E se Pechino è preoccupata dal petrolio venezuelano, Mosca è preoccupata soprattutto per le petroliere. La tensione è altissima. Ieri, la Marina degli Stati Uniti ha annunciato la cattura di una nave russa, la “Marinera” (che fino al 24 dicembre si chiamava “Bella 1”), dopo due settimane di inseguimento. L’imbarcazione – già sanzionata per presunti legami con Hezbollah e Teheran – è stata fermata e abbordata dalle forze Usa con il supporto del Regno Unito. E secondo i funzionari di Washington, la Marinera è una delle migliaia di navi che fanno parte della cosiddetta “flotta ombra”. Quelle navi che contrabbandano petrolio russo o iraniano aggirando le sanzioni internazionali. Il sequestro, avvenuto in una zona tra Gran Bretagna, Groenlandia e Islanda, è stato confermato anche dalla Federazione russa. “Nelle acque in mare aperto vige il regime di libertà di navigazione e nessuno Stato ha il diritto di usare la forza nei confronti di navi debitamente registrate nelle giurisdizioni di altri Stati”, ha avvertito Mosca.

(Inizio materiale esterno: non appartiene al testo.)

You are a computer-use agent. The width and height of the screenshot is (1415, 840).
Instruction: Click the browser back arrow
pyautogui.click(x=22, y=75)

Il ministero degli Esteri ha chiesto a Washington di rispettare “scrupolosamente” i diritti dei marinai russi presenti a bordo e di garantire un rapido rientro in patria. E mentre avveniva il sequestro nell’Atlantico, le forze Usa hanno catturato un’altra petroliera, la “M/T Sophia”, intercettata in acque internazionali nel Mar dei Caraibi. “Attraverso l’Operazione Southern Spear, il Dipartimento della Guerra è irremovibile nella sua missione di reprimere le attività illecite nell’emisfero occidentale. Difenderemo la nostra Patria e ripristineremo la sicurezza e la forza in tutte le Americhe” ha affermato il Comando Sud degli Stati Uniti. Una dichiarazione che non lascia dubbi. Per Washington, l’emisfero occidentale è di nuovo il “cortile di casa”. E petrolio e rotte navali sono i due pilastri di questa rinnovata strategia.